Regulierte Selbstregulierung ist ein zentraler Begriff in der rechts- und politikwissenschaftlichen Diskussion und findet sich in verschiedenen Ausprägungen. Allen Varianten gemein ist die Kombination aus staatlicher Steuerung und Eigenregulierung gesellschaftlicher Akteure. Das Projekt „Regulierte Selbstregulierung in historischer Perspektive“ am Max-Planck-Institut für europäische Rechtsgeschichte hat die Aufgabe, die historischen Dimensionen, rechtlichen Ausformungen sowie die ökonomischen, kulturellen und sozialpolitischen Kontexte dieses Themas zu untersuchen.
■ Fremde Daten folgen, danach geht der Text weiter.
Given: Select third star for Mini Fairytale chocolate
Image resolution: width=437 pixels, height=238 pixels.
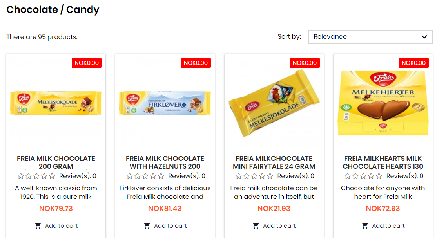Looking at the screenshot, I should (254, 176).
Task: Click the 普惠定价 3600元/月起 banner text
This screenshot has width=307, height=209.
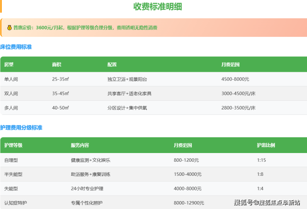Action: 85,28
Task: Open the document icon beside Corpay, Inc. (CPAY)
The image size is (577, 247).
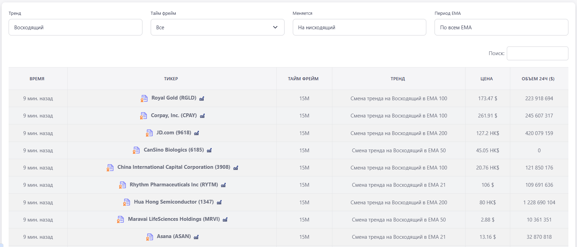Action: click(143, 116)
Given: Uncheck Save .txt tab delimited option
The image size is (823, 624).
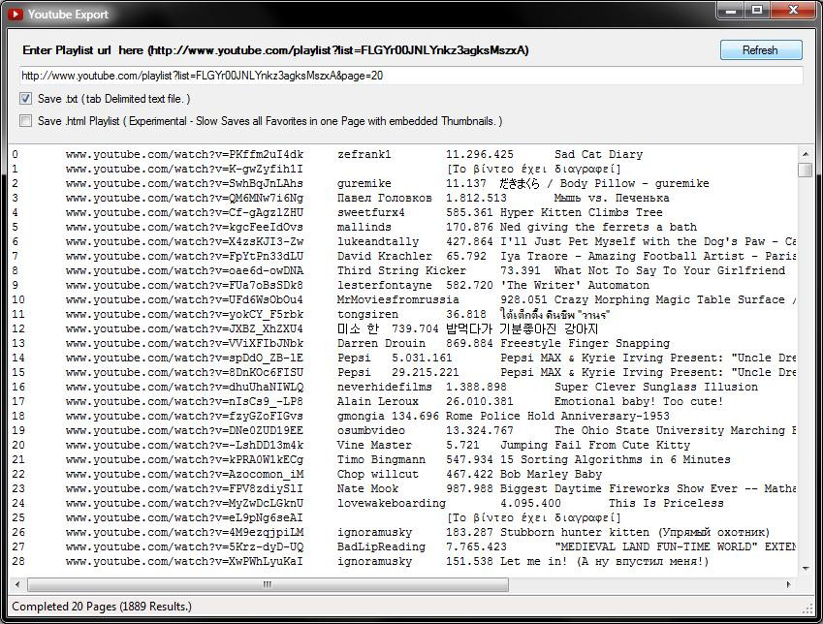Looking at the screenshot, I should pyautogui.click(x=25, y=98).
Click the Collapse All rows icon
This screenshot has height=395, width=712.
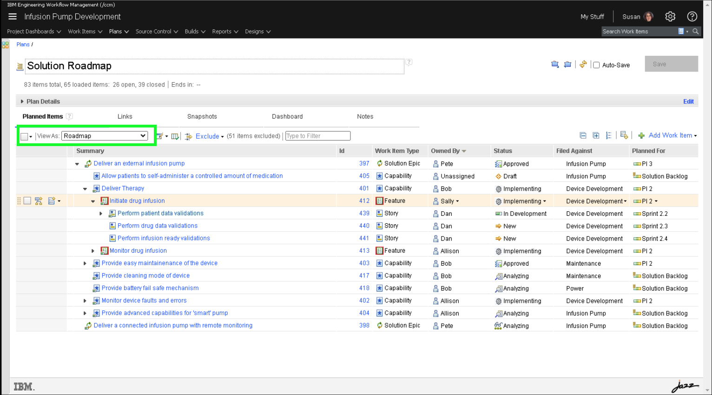(x=583, y=135)
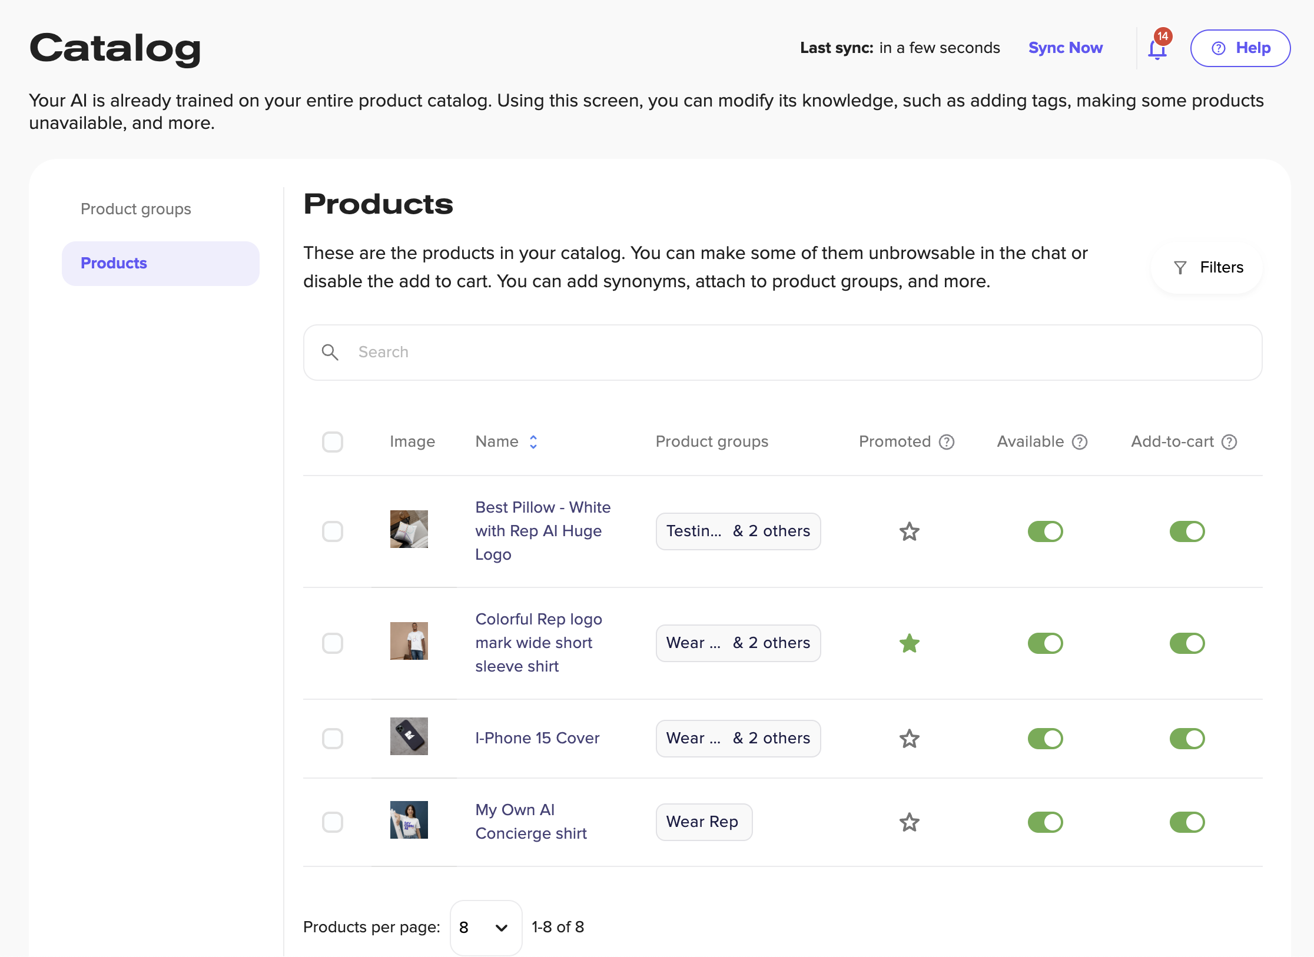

Dieser Band dokumentiert die Ergebnisse einer Tagung, die vom 9. bis 11. Juli 2009 in Bad Homburg stattfand. Die Beiträge umfassen unter anderem die Diskussion um „Gesellschaftliche Selbstregulierung“ und „Regulierte Selbstregulierung“, den Begriff der „Privat-Autonomie“ im 19. Jahrhundert, die Rolle der französischen munizipalen Verwaltung, sowie die Entwicklung in Großbritannien und Italien. Weitere Themen sind das Zusammenspiel von staatlicher Regulierung und wirtschaftlicher Selbstorganisation im Aktienrecht, die gesellschaftliche Selbststeuerung im Patentrecht, sowie die Selbstregulierung im Eisenbahnfrachtgeschäft und im Versicherungswesen. Auch die preußischen Handelskammern und die kommunale Selbstregulierung werden behandelt.